Die technisch-wissenschaftliche Literatur um 1600, unter anderem von Agostino Ramelli, Giambattista della Porta und Salomon de Caus, widmet sich den Heronsbrunnen ausführlich. Sie dienen quasi als Versuchsanordnungen bei Experimenten, mit denen das Verhalten von Luft, besonders Vakuum und Kompression, systematisch erforscht wird. Dieses naturwissenschaftlich-technische Wissen wird in Kompendien, beispielsweise von Kaspar Schott, Daniel Schwenter oder Georg Philipp Harsdörffer, zusammengefasst und popularisiert. Die Kenntnis physikalisch-technischer Grundsätze findet ihre praktische Verwertung in der Erfindung zahlreicher, der scherzhaften Unterhaltung dienender pneumatisch-hydraulischer Maschinen. Es ist der besondere Verdienst Wiewelhoves, diese Literatur für die Erforschung der Tischbrunnen fruchtbar gemacht zu haben. Sie kann somit das Bild, das sich aus den Entwurfszeichnungen und den erhaltenen Beispielen ergibt, wesentlich differenzieren - dies gilt vor allem, da sich keiner der überlieferten Tischbrunnen in einem funktionsfähigen Zustand erhalten hat. Wenn es auch bei den Ausführungen zu den einzelnen entworfenen oder ausgeführten Antriebsmechanismen zu gewissen Wiederholungen kommt, liegt in der Fülle des zusammengetragenen Materials ein außerordentlicher Reichtum des Buches.
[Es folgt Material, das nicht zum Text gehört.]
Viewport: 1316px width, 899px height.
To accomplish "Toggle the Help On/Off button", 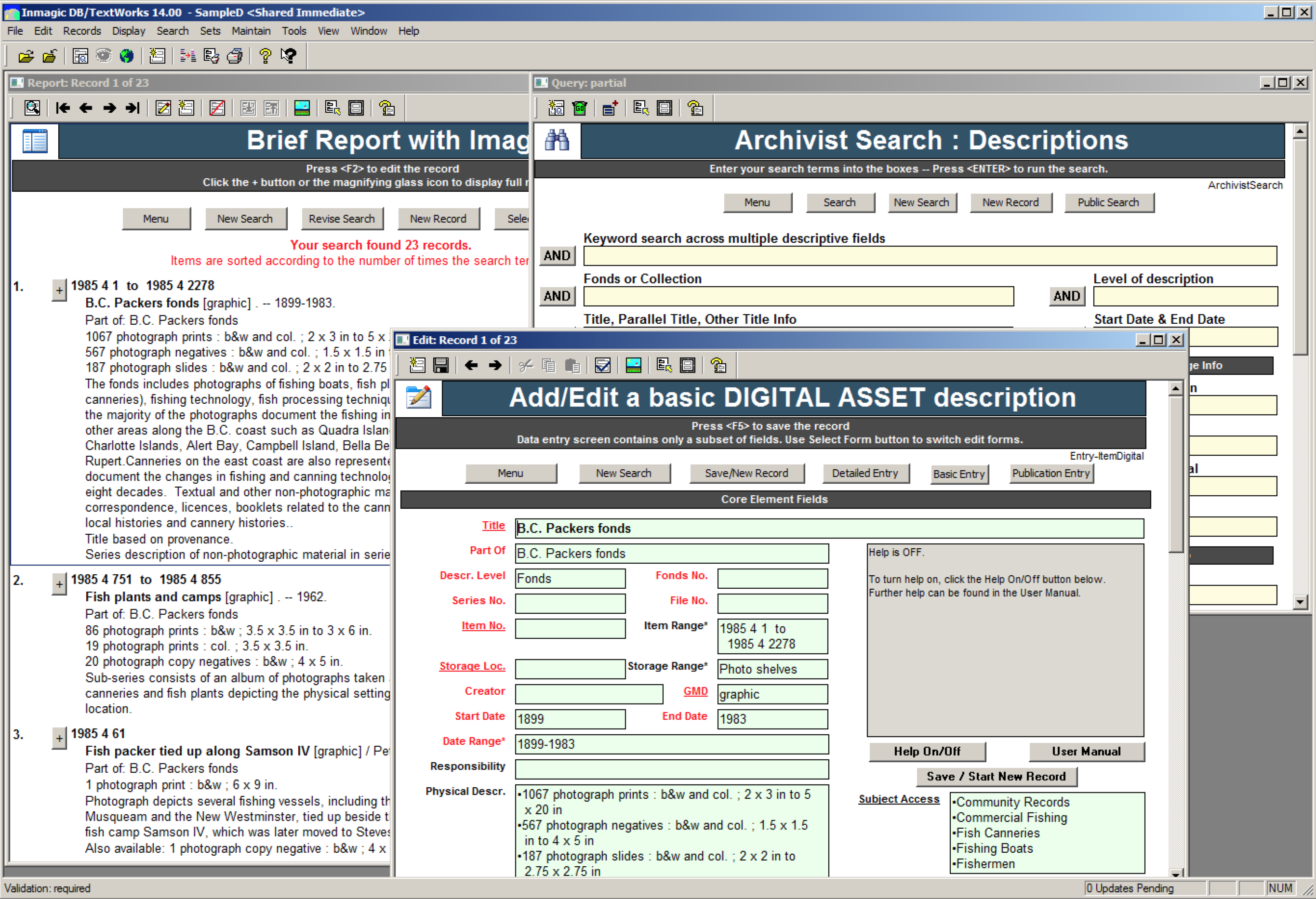I will point(927,751).
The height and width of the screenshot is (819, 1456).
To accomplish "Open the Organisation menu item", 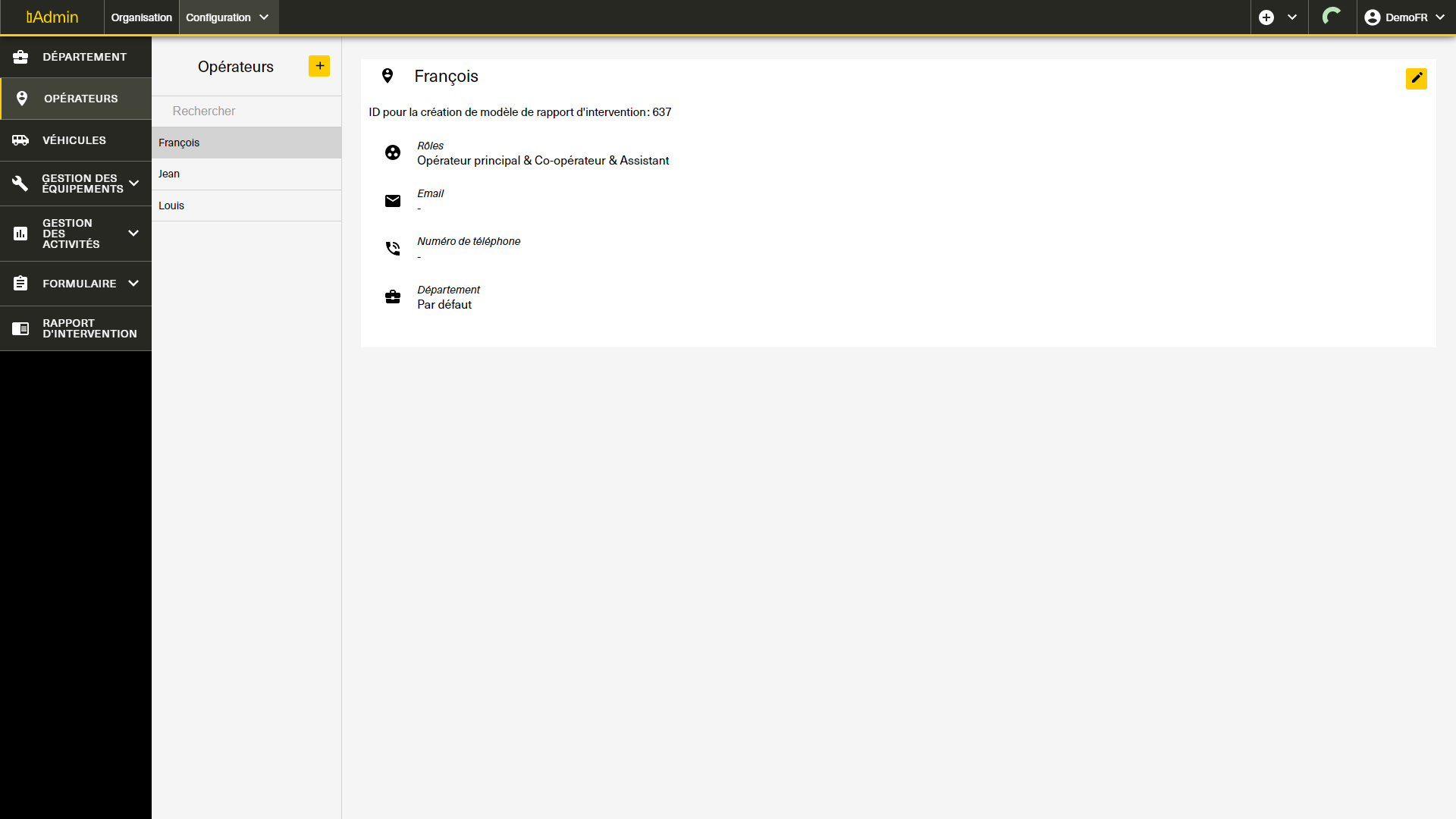I will click(x=141, y=17).
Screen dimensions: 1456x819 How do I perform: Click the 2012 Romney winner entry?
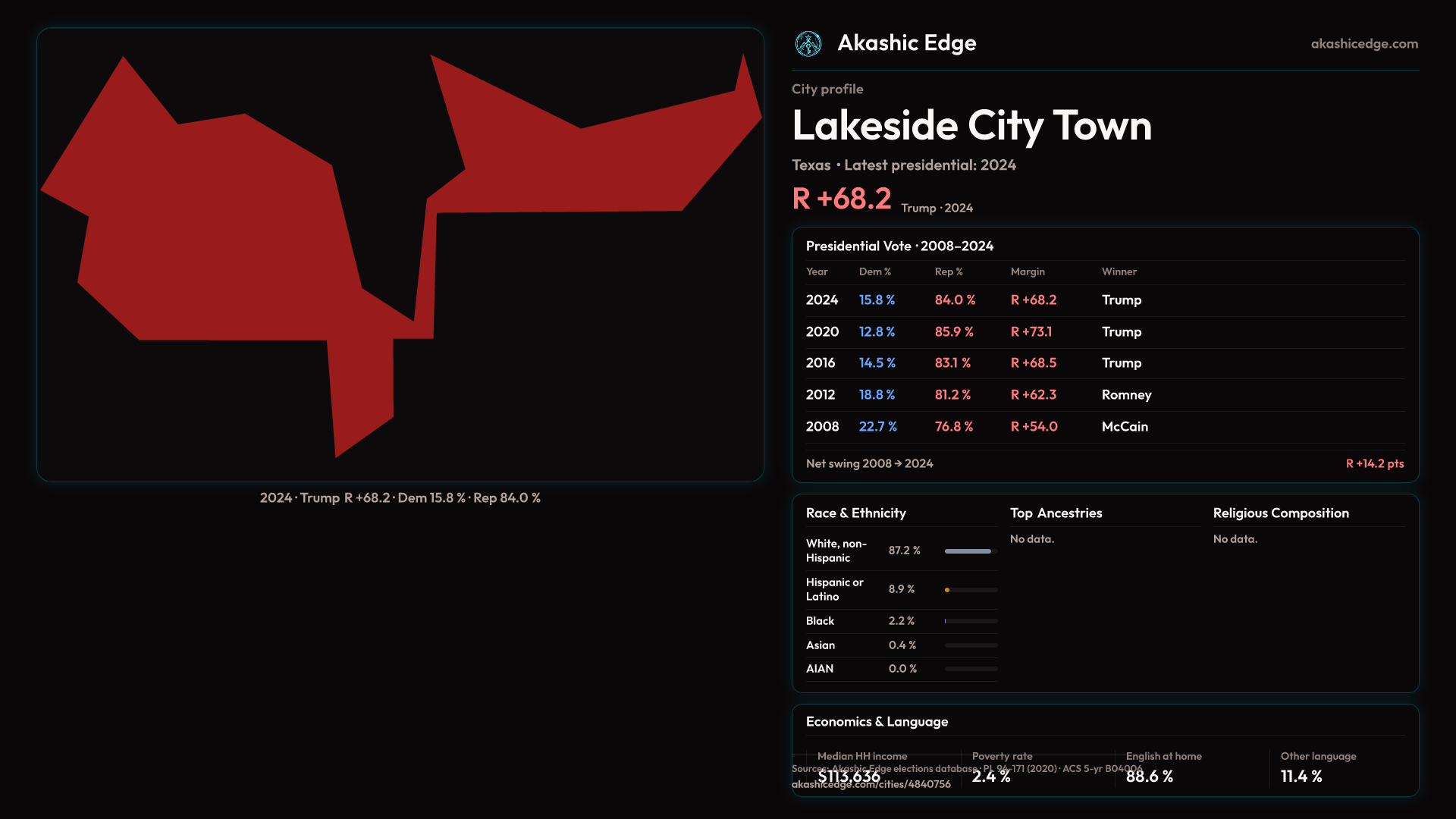tap(1125, 395)
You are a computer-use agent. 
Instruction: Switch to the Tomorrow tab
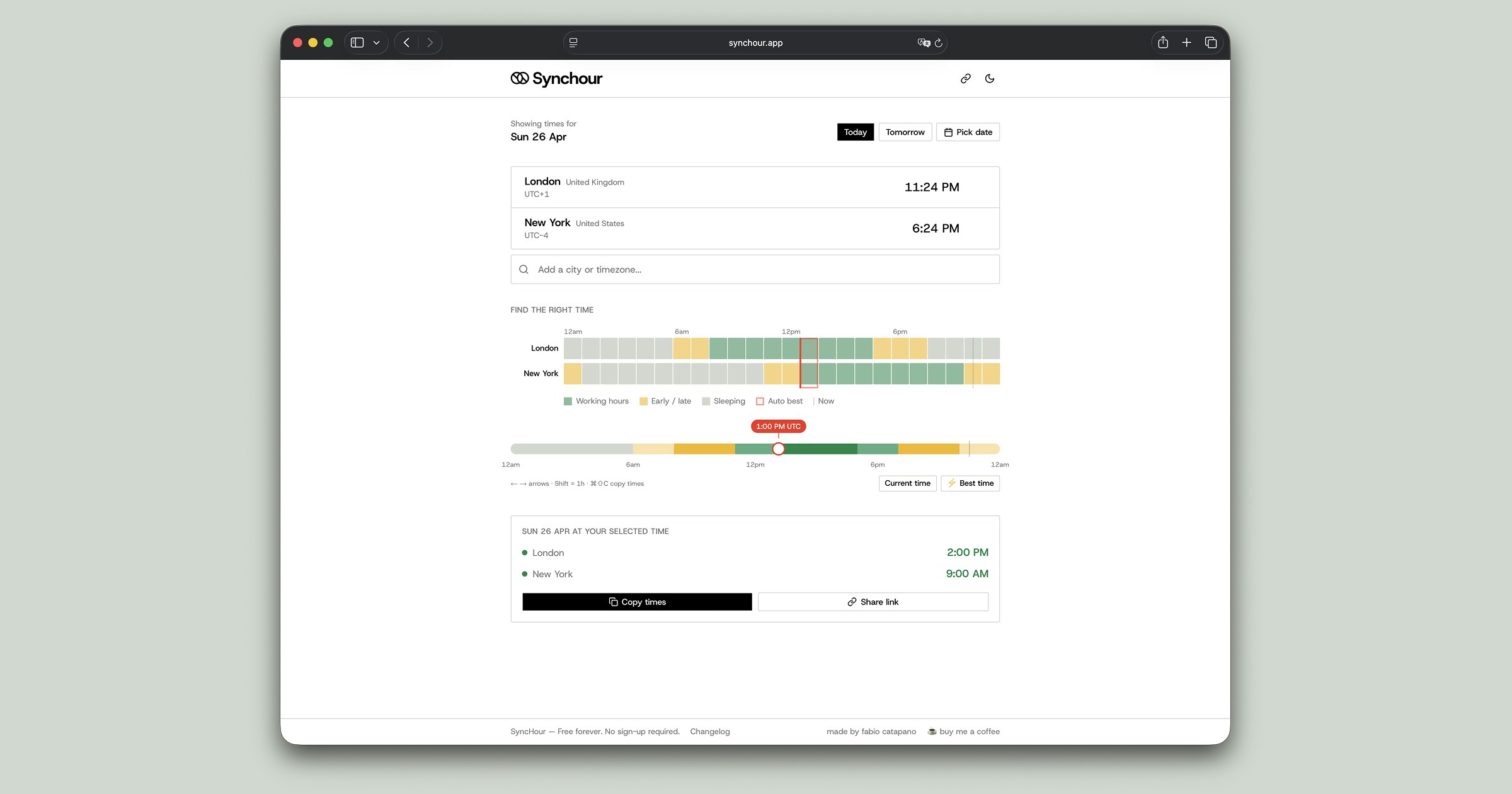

An den chronologischen Überblick über die technische Entwicklung der Tischbrunnen schließt sich ein Kapitel zum Figurenschmuck der Objekte an. Diese Ausführungen greifen einige Aspekte auf, die bei den technischen Beschreibungen erwähnt wurden, und haben - auf lediglich zehn Seiten dargelegt - zusammenfassenden Charakter. Wenn auch die Aussage der Autorin, "die äußere Gestalt der Tischbrunnen musste vor allen Dingen die Erfordernisse der Wassertechnik berücksichtigen" (99), die Zurückhaltung bei den Bildprogrammen erklärt, kommt der (kunst-)historische Aspekt ein wenig zu kurz. Um dem Untertitel des Buches gerecht zu werden, wären zumindest exemplarische Analysen der historischen Zusammenhänge, das heißt der Anlässe, für die Tischbrunnen gefertigt wurden, wünschenswert gewesen. Dies gilt umso mehr, als andere Exkurse, beispielsweise zum Stand der technischen Künste unter Justinian (43 f.), verhältnismäßig umfassend ausfallen. Es spricht jedoch für die Qualität eines Buches, wenn man es sich länger wünscht. Ausgehend von 33 erhaltenen, in Goldschmiedearbeit ausgeführten Tischbrunnen, die in einem Katalog aufgelistet sind, legt Wiewelhove ein Buch vor, das nicht nur als Materialfundus dienen kann, sondern das mit der gründlichen Analyse technischer Aspekte in methodischer Hinsicht Maßstäbe setzt.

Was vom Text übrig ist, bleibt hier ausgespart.